> **EXERCISE REQUIREMENTS**
After finding "Screen dimensions: 725x1568" in a line below, print that line and the rest of the lines exactly, leaving out all pictures.

»»

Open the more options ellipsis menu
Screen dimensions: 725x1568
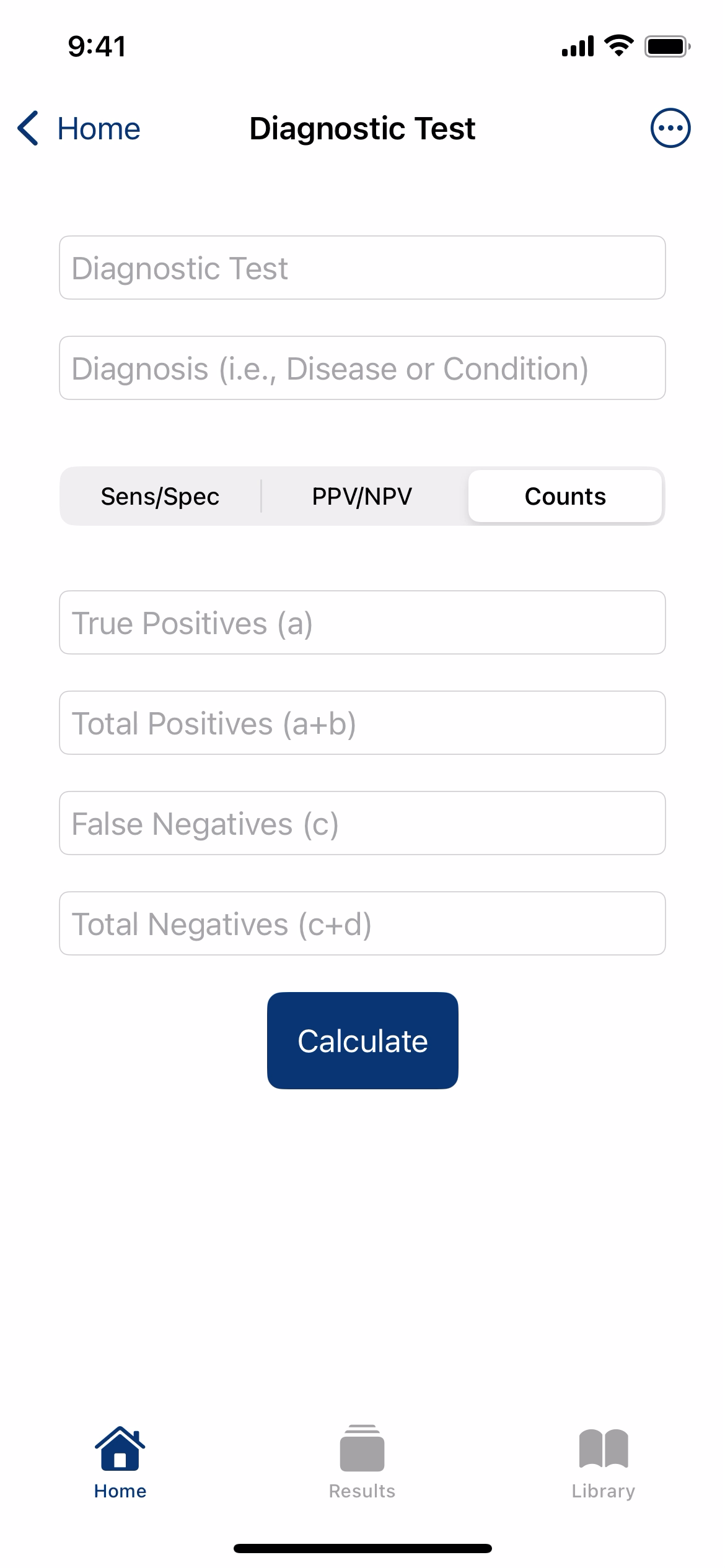670,128
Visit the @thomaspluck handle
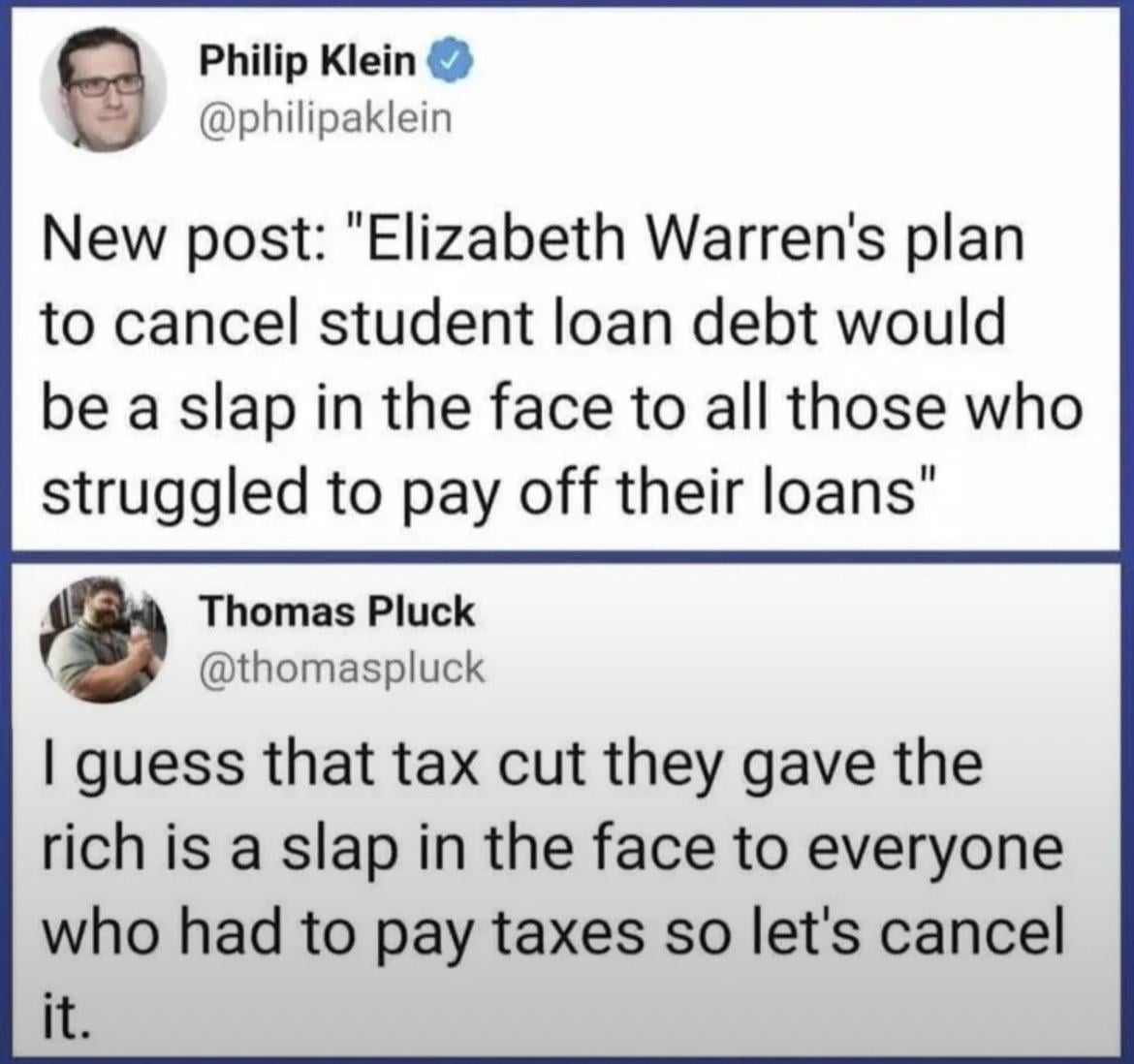Screen dimensions: 1134x1064 tap(342, 668)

««

> **EXERCISE ANSWER**
Screen dimensions: 725x1568
670,128
Visit the @thomaspluck handle
Screen dimensions: 1134x1064 tap(342, 668)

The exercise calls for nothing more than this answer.